天清入侵防御系统(IPS)融入了启明星辰公司在入侵攻击识别方面的积累和研究成果,使其在精确阻断方面达到国际领先水平,不仅可以对网络蠕虫、间谍软件、溢出攻击、数据库攻击等多种深层攻击行为进行主动阻断,而且能够有效的防御像SQL注入、跨站脚本攻击这些针对应用业务的攻击行为,弥补了其它安全产品深层防御效果的不足。
◆WEB业务安全主动检测,全面、专业
天清入侵防御系统提供创新的主动式WEB业务安全检查,整合多种专业检查工具的自动化检测平台和专业安全服务团队,及时、全面的检测和呈现网页木马和WEB漏洞,并提供补救措施。检测过程无需客户参与,网络调整或者网络割接,节约WEB业务安全运维成本。
◆WEB业务深层防御能力出众
近年来应用系统的WEB化程度的提高,针对WEB安全的威胁,如SQL注入、跨站脚本等攻击行为也层出不穷。由于这类攻击多依托于正常的开放协议,且变种多样,使得普通的安全产品无法实现全面、准确的防御。天清入侵防御系统采用专利技术算法,对SQL注入、跨脚本攻击等针对WEB业务的攻击行为有很好的判断和防御能力,和传统学术界以及产业界的技术相比,可以做到无误报,无漏报。
◆精确阻断达到国际领先水平
天清入侵防御系统融合了基于攻击躲避原理的阻断方法与基于攻击特征的阻断方法,不但有效提高了对各种深层攻击行为的识别能力,而且对攻击变种、异形攻击等无法通过特征判断的攻击行为也能实现精确阻断。
◆在线部署,高效可靠
天清入侵防御系统是以透明方式串行部署于网络中, 通过虚拟引擎技术可以实现多策略防护。通过软、硬件双Bypass功能,即使在最恶劣的情况下,天清入侵防御系统也不会成为网络的故障点。天清入侵防御系统通过合理分配资源、CPU与任务绑定等技术,大幅提升了系统的性能,其微秒级时延和千兆高吞吐量可满足电信级业务的应用。
◆综合管理,易用、易查
天清入侵防御系统同时支持远程登录管理和集中拓扑管理模式,提供向导式的策略配置管理,可根据需求灵活调整保护策略,达到最佳防御效果,并提供对历史记录信息细致的查询分析功能。
◆支持在线更新,防御最新威胁
天清入侵防御系统可通过在线自动升级,增加对最新威胁的防御能力。
天清入侵防御技术优势
◆高效的数据处理性能
正如很多边界防护设备一样,串行的接入模式需要面对的一个主要问题是如何使设备不成为网络传输的瓶颈。天清入侵防御系统采用了如下先进技术确保其具有高效的传输性能:
POLL技术:在通常的系统中,数据处理都是采用中断响应机制来进行的。采用中断在数据包较少的情况下,是一个比较好的解决方案,但在数据量较大的情况下,尤其是在千兆级环境下,处理大量中断所消耗的系统资源是相当可观的,我们在这里采用了轮询方式的POLL技术,CPU一直保持工作状态,而并且等待唤醒状态,以节约在大数据量情况下的CPU开销。在对数据包的转发中采用POLL技术,可以确保较低的传输时延。
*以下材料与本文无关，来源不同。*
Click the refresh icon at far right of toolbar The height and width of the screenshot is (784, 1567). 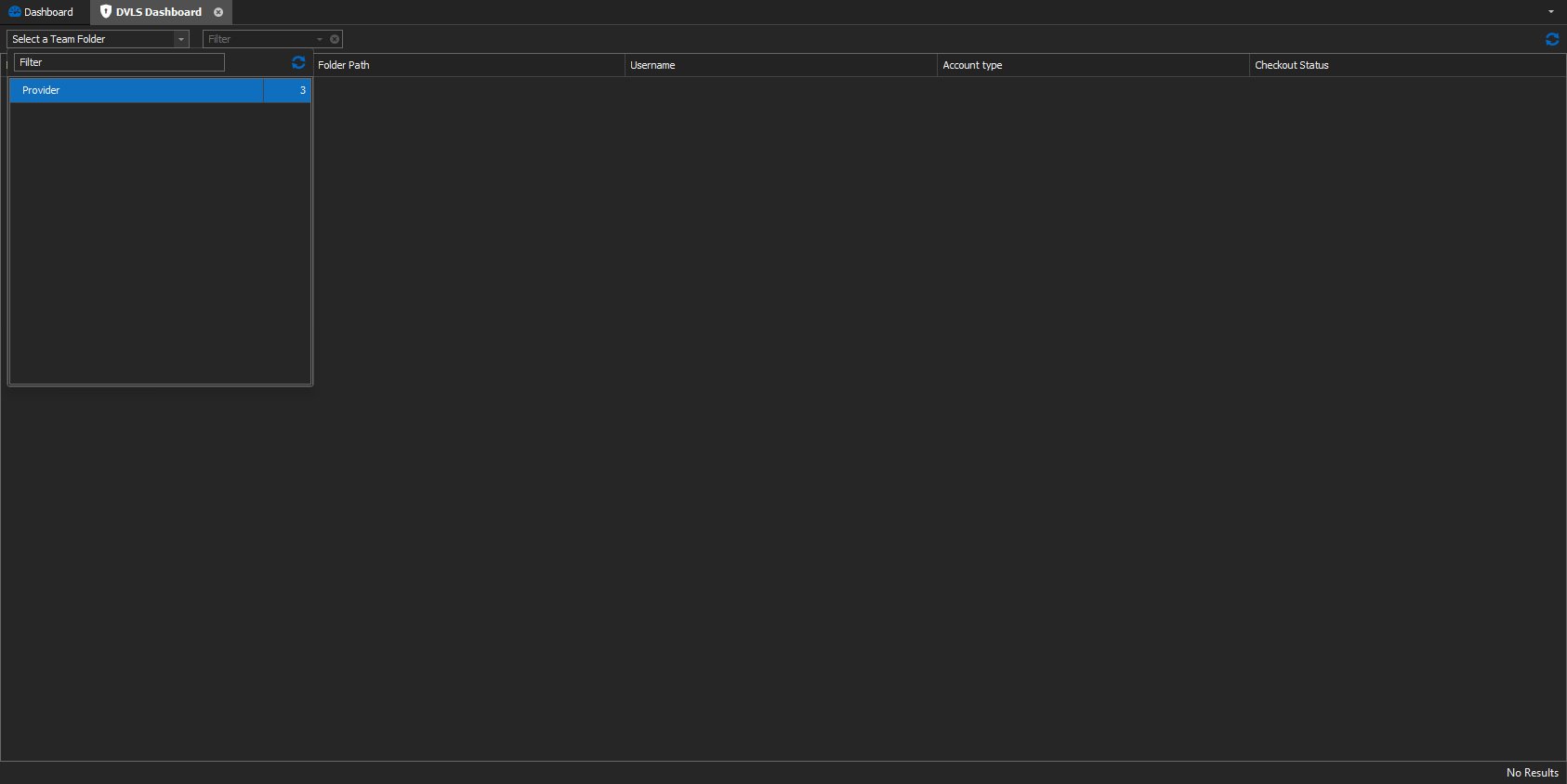pos(1551,39)
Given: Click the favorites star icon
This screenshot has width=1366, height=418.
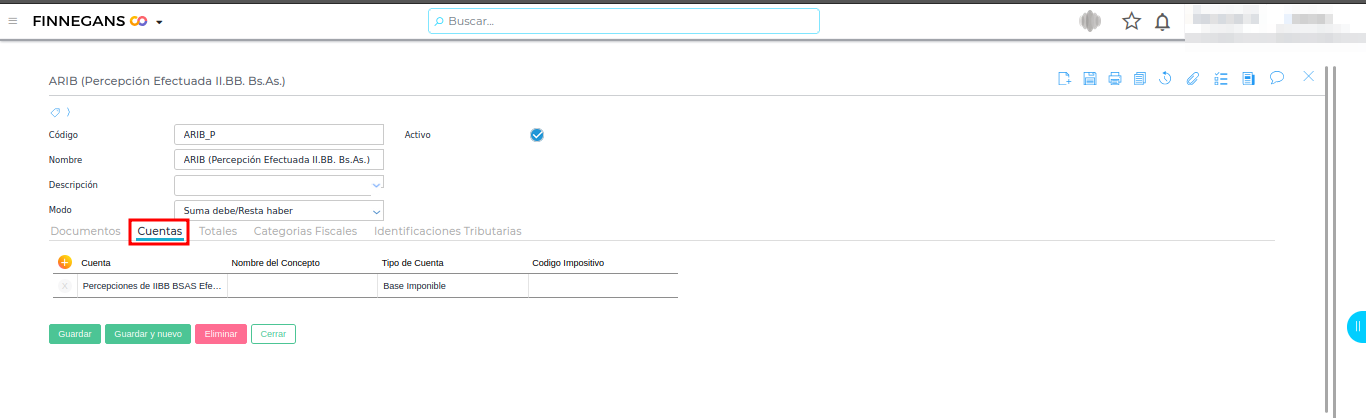Looking at the screenshot, I should tap(1131, 21).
驱动的内部无锁技术:常见的数据结构有这么三种:堆栈、队列和树。在不同的情况下,采用不同的数据结构,我们对捕获后的数据的存储方式采用的是环状队列,也就是说,无需等待中断,随时都可以从存储空间中实时获得可进行分析的数据。
自适应的CPU负载均衡技术:我们将每一个实际的CPU都虚拟成了多个虚拟的CPU,分别用于处理不同的事务:分别处理中断、检测和通讯等。
以上这三项技术的协同应用,使得天清入侵防御系统在数据包的处理性能方面有着出众的表现。其微秒级的分析时延,完全可以适应电信级用户网络环境需求。
◆权威性的检测特征库
基于误用的检测方法要达到精确检测其核心之一就是检测特征(signature)提取的准确性,构造一个好的入侵防御系统,依赖于能否准确地提取和描述检测特征。特别是在串行环境下,明晰而精确的检测特征将会是决定保护措施优劣的重要砝码。
天清入侵防御系统在提炼检测特征的时候采用了如下两种方式:
方式A:基于漏洞机理的分析方法。
利用漏洞机理的方法来提取和定义特征,可以实现检测和具体攻击工具的无关性,特别对于防止新型变种的攻击和攻击工具改造非常有效。
方式B:基于攻击过程的分析方法。
攻击过程分析法则是完全站在攻击者的角度,破析完整的攻击过程,可以判断攻击是处在攻击尝试阶段还是已经攻击成功。
另外,天清入侵防御系统中对检测特征的定义都是通过统一的标准化VT++语言来描述,VT++语言的使用,不但保证了特征的快速更新,还向用户提供了便于自行定义检测特征的接口,从而扩充了检测内容和范围。
天清入侵防御系统的检测防御规则库全面兼容CVE和CNCVE,对用户而言,提供了更详细了解网络中发生行为的机会。
◆准确的攻击检测能力
天清入侵防御系统在对数据链路层到应用层的网络数据全面分析的基础之上,融合漏洞分析信息,可以对上报的攻击事件进行事先的预分析,达到精确报警的目的。
此外,天清入侵防御系统采用了启明星辰公司设计并实现的高效协议自识别方法——VFPR (Venus Fast Protocol Recognition),该协议自识别方法基于协议指纹识别和协议规则验证技术实现,能够在网络协议通信初期根据前期网络报文特征自动识别所属协议类型,并采用预先建立的协议验证规则进一步验证协议识别结果正确性。
◆灵活的安全策略管理
天清入侵防御系统采用基于策略的防护方式,内置了多种默认安全策略集,用户可以根据需要选择最适合自己需要的策略,以达到最佳防护效果。
除了默认的安全策略集外,天清入侵防御系统还提供了向导式的策略管理方式,在策略集间还可实现与、或、并、交等逻辑操作,便于用户自定义选择最佳安全策略。
典型部署
天清入侵防御系统提供了即插即用的部署方式,无须更改拓扑结构就可为网络提供充分防护。
◆单级部署模式:
将入侵防御系统部署在区域边界,提供有针对性的重点防护。
◆多级部署模式:
跨地域部署入侵防御系统,通过互联网实现远程分级防御、统一管理、集中上报。